Day 1

Current build

The current pipeline involves collecting a list of grand exchange items and then collecting the 5m time-series for each of those items using the wiki APIs which are graciously provided.

We collect the list because there is a chance a new item has been released, but it probably could run less frequently than it does, either way its pretty cheap.

The 5m time series collects up to 365 points, this gives 365 * 5 minutes ~1.27 days, so we shouldn't miss anything, collecting at this rate gives high latency but I just want to start collecting the data for now so slow batches is fine

day_1_dag.png

This all runs every 12h and takes about 5 minutes to process at the moment

orchestrator

Dagster is used for orchestration, running it using Dagster+ on serverless so thats 0.0005c per minute * 20 minutes per day * 31 days ~ $1.6 so that's pretty acceptable, and a $10 flag fall too

dagster_pricing.png

The setup with Dagster cloud is a bit awkward, for one the tooling was injected directly into my repo as a commit using my user, no PR. Second, dagster requires some specific tooling setups, namely setup.py which I haven't been using lately so is a bit annoying to have back. Finally, the method to add secrets is heavy click-ops and no CLI methods or bulk imports available.

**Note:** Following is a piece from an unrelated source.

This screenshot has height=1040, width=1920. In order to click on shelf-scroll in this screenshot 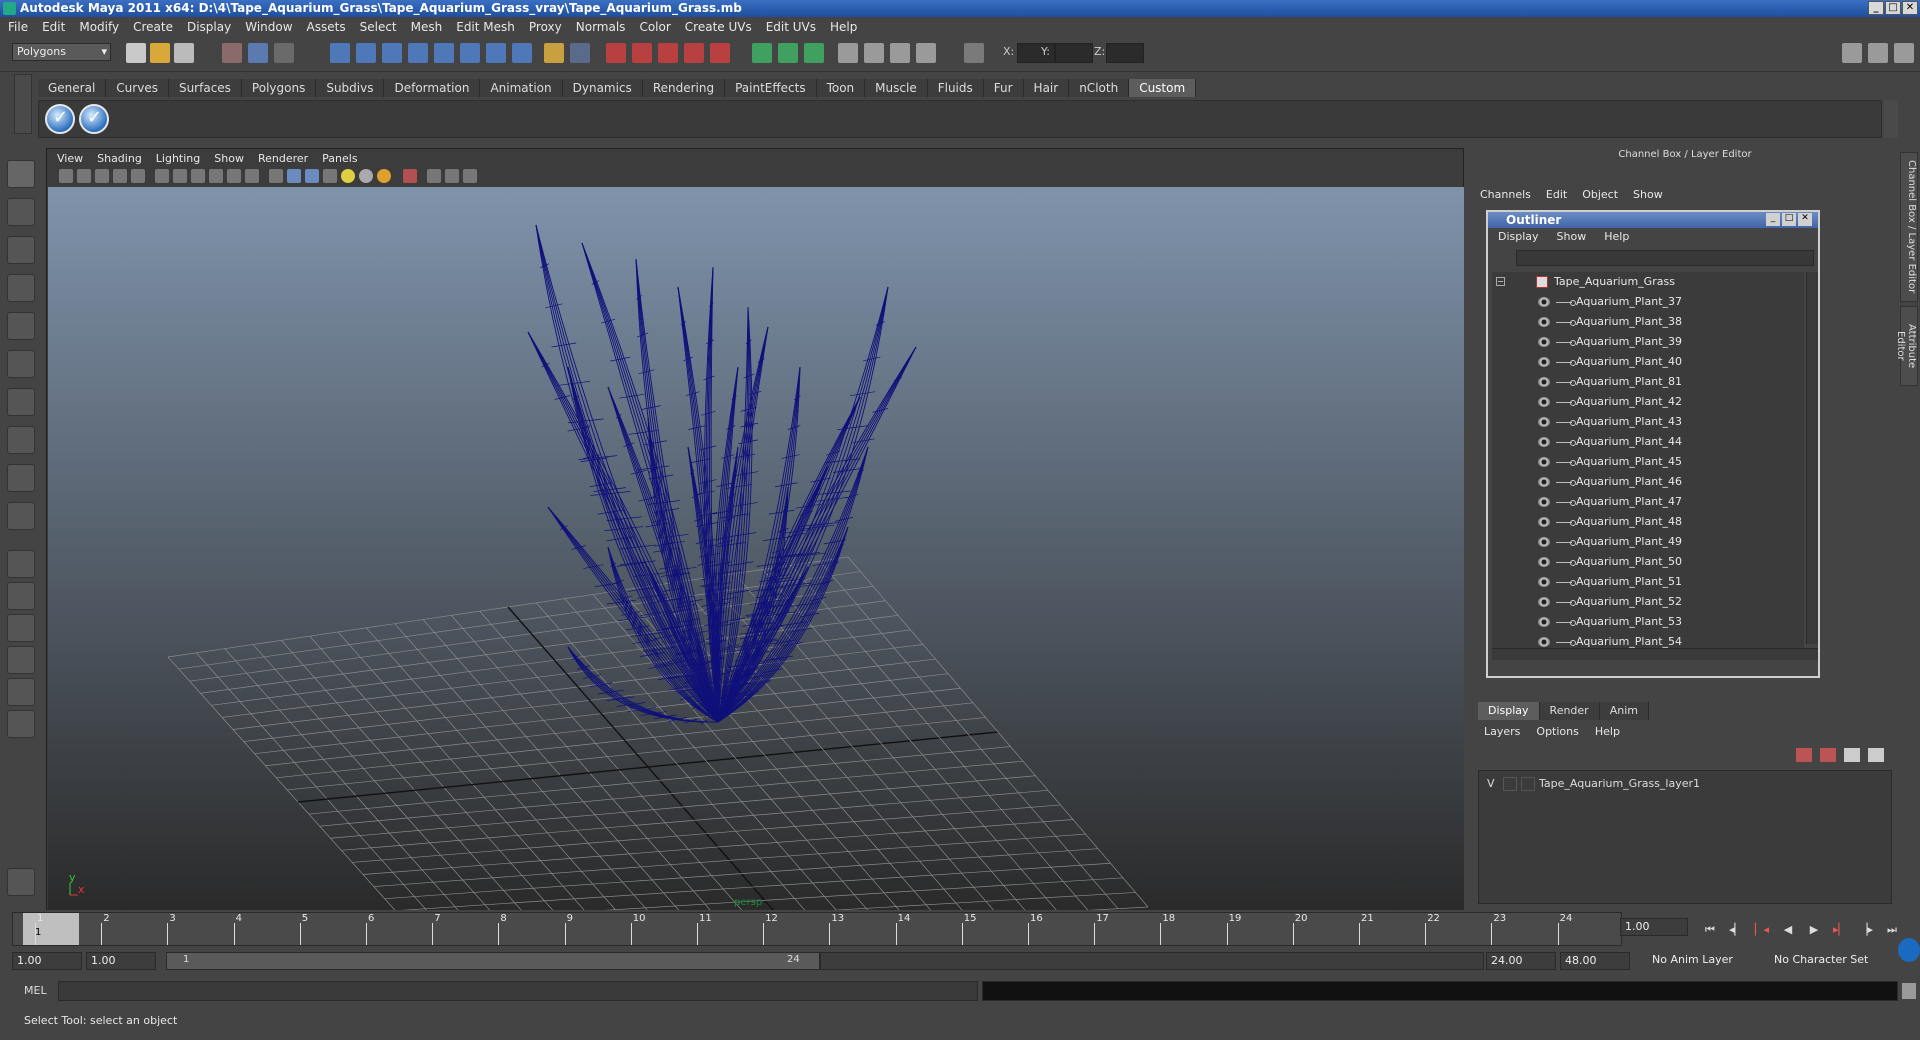, I will do `click(1891, 119)`. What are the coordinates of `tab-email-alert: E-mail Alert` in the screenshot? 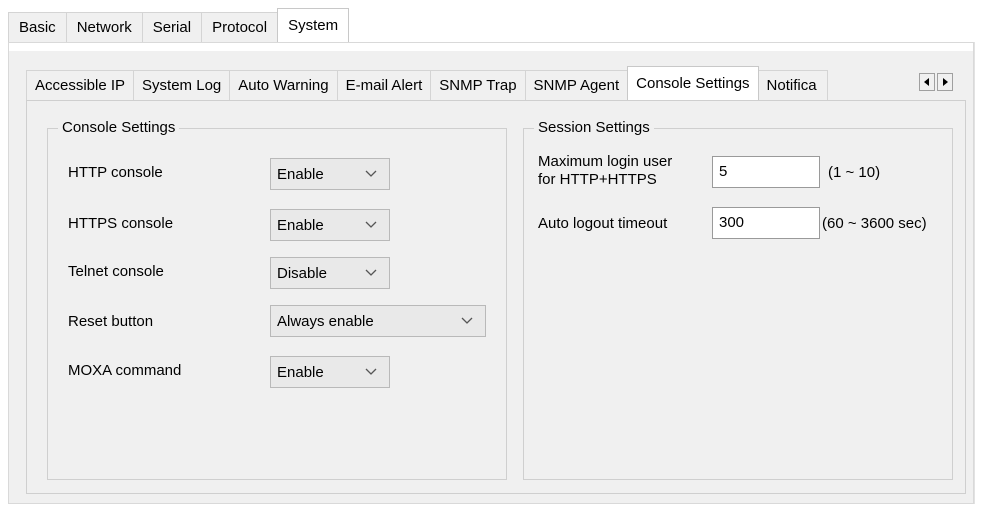 It's located at (384, 85). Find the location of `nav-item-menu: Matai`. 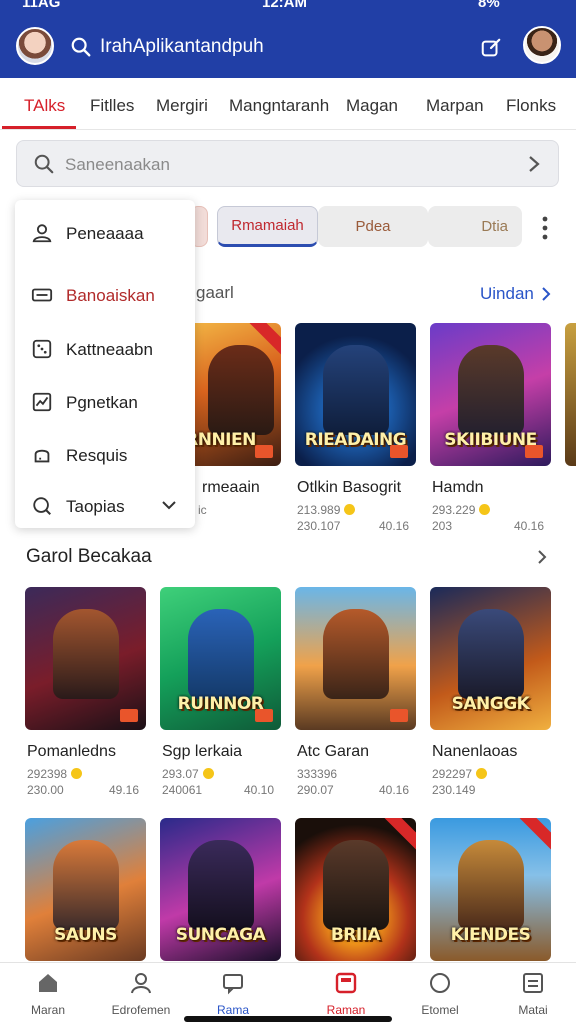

That said, getting over those teething issues, and everything seems to be running quite smoothly now!

The code implementation needs a lot of work!

datastore

The datastore in use is Clickhouse, the free tier looks pretty good and wanted to check it out, it will probably be too expensive to run full time, but it is configured to shut down after 5 minutes and takes only about 30s to launch from sleep.

This should amount to no more than 20minutes a day so $9-16 for a month according to this calculator
clickhouse_pricing.png

schema

using Atlas to manage the schema, this is a new one for me, but I see good value in it. Not sure whether to manage the entire schema with it or just loading tables. Probably both for production?

Helpful since Clickhouse doesn't allow for create table x as select type queries.

the actual schema is this, very simple, essentially a direct copy of the API for time series and items just an id, some enrichment to be done.

table "item_prices" {
  schema = schema.default
  engine = sql("SharedMergeTree('/clickhouse/tables/{uuid}/{shard}', '{replica}')")
  settings = {
    index_granularity = 8192
  }
  column "id" {
    null = false
    type = Int16
  }
  column "timestamp" {
    null = false
    type = Int64
  }
  column "avgHighPrice" {
    null = true
    type = sql("Nullable(Float32)")
  }
  column "avgLowPrice" {
    null = true
    type = sql("Nullable(Float32)")
  }
  column "highPriceVolume" {
    null = false
    type = Int128
  }
  column "lowPriceVolume" {
    null = false
    type = Int128
  }
  primary_key {
    columns = [column.id, column.timestamp]
  }
}
table "items" {
  schema = schema.default
  engine = sql("SharedReplacingMergeTree('/clickhouse/tables/{uuid}/{shard}', '{replica}')")
  settings = {
    index_granularity = 8192
  }
  column "id" {
    null = false
    type = Int16
  }
  primary_key {
    columns = [column.id]
  }
}
schema "default" {
  engine = sql("Replicated('/clickhouse/databases/default', '{shard}', '{replica}')")
}